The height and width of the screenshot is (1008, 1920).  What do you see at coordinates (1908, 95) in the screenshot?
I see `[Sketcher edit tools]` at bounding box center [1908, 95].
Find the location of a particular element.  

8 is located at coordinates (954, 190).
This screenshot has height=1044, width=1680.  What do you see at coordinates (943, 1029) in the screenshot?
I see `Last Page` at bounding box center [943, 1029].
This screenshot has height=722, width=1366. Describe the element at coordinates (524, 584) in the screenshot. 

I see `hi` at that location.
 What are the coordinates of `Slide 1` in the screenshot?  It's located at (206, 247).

Goal:
Copy the entries above word for word.

Output for this task:
The height and width of the screenshot is (1008, 1920).  What do you see at coordinates (1908, 95) in the screenshot?
I see `[Sketcher edit tools]` at bounding box center [1908, 95].
Find the location of a particular element.  

8 is located at coordinates (954, 190).
This screenshot has height=1044, width=1680.  What do you see at coordinates (943, 1029) in the screenshot?
I see `Last Page` at bounding box center [943, 1029].
This screenshot has height=722, width=1366. Describe the element at coordinates (524, 584) in the screenshot. 

I see `hi` at that location.
 What are the coordinates of `Slide 1` in the screenshot?  It's located at (206, 247).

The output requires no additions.